According to The New York Times, The Guggenheim recently recruited the first Black deputy director and head curator in the museum’s 60-year history.
The first Black woman to hold the position, Naomi Beckwith was recently chosen deputy director and top curator at the storied Guggenheim Museum.
Beckwith began her career as an associate curator at the Studio Museum in Harlem and earned a master’s degree from the esteemed Courtauld Institute of Art in London.
She has held curatorial positions at the Museum of Contemporary Art Chicago since 2011, and in 2018 she was promoted to senior curator.
Beckwith will now take Nancy Spector’s place as the Guggenheim’s new director and curator.
Beckwith’s former work includes multidisciplinary offerings exploring issues of identify and innovative exhibitions showcasing the work of avant-garde artist Howardena Pindell, in “The Freedom Principle:
Experiments in Art and Music, 1965 to Now” and “Homebodies.” She also worked to spearhead a project with British-Nigerian sculptor Yinka Shonibare, exploring race, colonialism and cultural identity.
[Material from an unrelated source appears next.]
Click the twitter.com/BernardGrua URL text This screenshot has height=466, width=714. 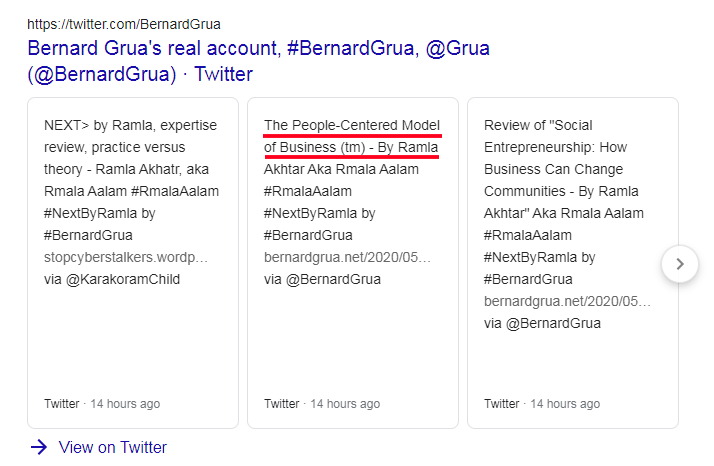124,23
Her appointment represents a shift in power for the Guggenheim, who like many institutions, have been reckoning with their past and future amidst a societal call for racial equity, diversity and inclusion.
Beckwith’s experience makes her perfect in this new role, where she will oversee collections, exhibitions, publications, curatorial programs and archives as well as provide strategic direction.
“If you look out over the cultural landscape – particularly in the U.S. – she is quite obviously one of the outstanding leaders of today with a huge potential as well.
She’s very adept at issues of identity and particularly, multidisciplinary art.
We have to think about the Guggenheim’s growth over the next few years, so it needs to be a person with enormous capacity,” said Richard Armstrong, director at the Guggenheim.
Ashley James is the first full-time Black curator the museum has ever employed.